Charlie Daniels Brings Insight to his Personal Life in “Never Look at the Empty Seats: A Memoir”

–By Michael Pierce

Never Look At The Empty Seats: A Memoir by Charlie Daniels

I’ve been a fan of The Charlie Daniels Band for as long as I can remember, so I was really looking forward to his memoir. I wasn’t disappointed.

Daniels was born and raised in a small town in North Carolina. He worked in tobacco fields and lumber mills in his youth, and these are the places where he cut his teeth on music.

Never Look At The Empty Seats chronicles Daniels’ love of family, music, and God. Like many country music artists, he began performing in church at a young age. As he grew older he decided that music was how he wanted to make a living. He formed a number of cover bands over the years until important folks from Nashville caught wind of his skills. He began as a session musician in Nashville in the early 1960s, playing on seminal albums such as Bob Dylan’s Nashville Skyline. He began forming CDB in the mid sixties, and he’s never looked back.
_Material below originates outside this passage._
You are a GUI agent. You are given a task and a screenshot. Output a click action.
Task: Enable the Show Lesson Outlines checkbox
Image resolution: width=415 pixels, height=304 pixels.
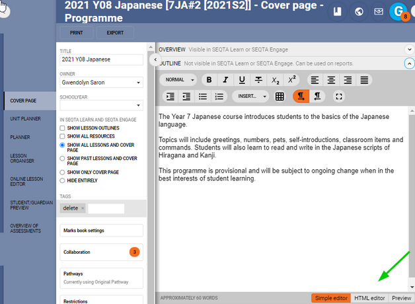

Charlie is a man of strong will and strong faith. He was a deep seated religious sense that goes along with his upbringing. He also has a strong musical sense that leads to all styles of music showing up on just about every Charlie Daniels Band album. Give a listen and you’ll hear influences from Duke Ellington to Leonard Cohen to the Allman Brothers Band.

Perhaps the most moving chapters in the book are about the untimely deaths of CDB guitarist Tommy Crain and keyboard player Taz DeGregorio. Daniels is at his best as he writes of his love for two of the band’s co-founders and the influence each had on his songwriting and musical style. Crain is right up there with Dickey Betts and Duane Allman when it comes to Southern Rock, and listeners can hear influences of Duke Ellington and Thelonious Monk in DeGregorio’s piano stylings.

It’s hard to believe that Daniels is 81 years old. Time and age have caught up with him just a little bit. He’s lost a portion of a finger (thankfully on his right hand), had a stroke a few years ago, and recently had a pacemaker implanted. He’s slowed down a little, but not much.

Charlie is a deeply religious man, giving thanks to God (and medical science) for his recovery from recent setbacks. He also has strong political opinions, and he devotes a chapter to each of these subjects. Although I disagree with some of his views I respect them, and I’m thankful he doesn’t take to the airwaves to voice them, as do some celebrities nowadays.

Finally, Never Look At The Empty Seats is a book all about family, friends, and fun. Give it a read and you’ll develop a better picture of the man.